Exercise directions: Set down, please, without alteration, the lines of the entries below from the first through the one containing "Task: Click the 'following".

Data provided:
****************
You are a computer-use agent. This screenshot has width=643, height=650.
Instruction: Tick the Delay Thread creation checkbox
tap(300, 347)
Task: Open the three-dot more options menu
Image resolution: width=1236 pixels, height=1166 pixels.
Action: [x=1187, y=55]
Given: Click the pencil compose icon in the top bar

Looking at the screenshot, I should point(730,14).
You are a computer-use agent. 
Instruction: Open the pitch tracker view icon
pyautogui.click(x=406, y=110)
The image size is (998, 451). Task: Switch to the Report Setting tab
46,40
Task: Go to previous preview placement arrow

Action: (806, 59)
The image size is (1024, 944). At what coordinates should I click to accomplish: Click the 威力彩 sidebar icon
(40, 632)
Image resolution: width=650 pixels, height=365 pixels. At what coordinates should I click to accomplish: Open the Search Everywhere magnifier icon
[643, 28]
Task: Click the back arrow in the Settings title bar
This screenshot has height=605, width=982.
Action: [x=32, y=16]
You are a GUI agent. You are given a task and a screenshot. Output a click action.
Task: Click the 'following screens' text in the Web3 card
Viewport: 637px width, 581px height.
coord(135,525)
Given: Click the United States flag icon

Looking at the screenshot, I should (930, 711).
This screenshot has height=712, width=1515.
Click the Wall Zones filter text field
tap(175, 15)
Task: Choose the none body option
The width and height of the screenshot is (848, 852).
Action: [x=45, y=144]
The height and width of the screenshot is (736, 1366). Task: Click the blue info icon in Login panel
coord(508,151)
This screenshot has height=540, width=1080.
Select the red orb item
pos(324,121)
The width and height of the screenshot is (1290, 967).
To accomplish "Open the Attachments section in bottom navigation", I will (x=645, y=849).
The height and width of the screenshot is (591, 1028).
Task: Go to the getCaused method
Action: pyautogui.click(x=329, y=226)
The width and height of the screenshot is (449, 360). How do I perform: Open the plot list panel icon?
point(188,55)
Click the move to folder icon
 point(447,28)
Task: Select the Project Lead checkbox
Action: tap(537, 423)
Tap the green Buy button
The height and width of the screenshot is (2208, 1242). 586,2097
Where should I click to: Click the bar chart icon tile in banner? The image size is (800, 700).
****************
Task answer:
You are a computer-use agent. This screenshot has width=643, height=650.
Instruction: Tick the Delay Thread creation checkbox
tap(300, 347)
Task: Open the three-dot more options menu
Image resolution: width=1236 pixels, height=1166 pixels.
Action: [x=1187, y=55]
Given: Click the pencil compose icon in the top bar

Looking at the screenshot, I should point(730,14).
You are a computer-use agent. 
Instruction: Open the pitch tracker view icon
pyautogui.click(x=406, y=110)
The image size is (998, 451). Task: Switch to the Report Setting tab
46,40
Task: Go to previous preview placement arrow

Action: (806, 59)
The image size is (1024, 944). At what coordinates should I click to accomplish: Click the 威力彩 sidebar icon
(40, 632)
Image resolution: width=650 pixels, height=365 pixels. At what coordinates should I click to accomplish: Open the Search Everywhere magnifier icon
[643, 28]
Task: Click the back arrow in the Settings title bar
This screenshot has height=605, width=982.
Action: [x=32, y=16]
You are a GUI agent. You are given a task and a screenshot. Output a click action.
Task: Click the 'following screens' text in the Web3 card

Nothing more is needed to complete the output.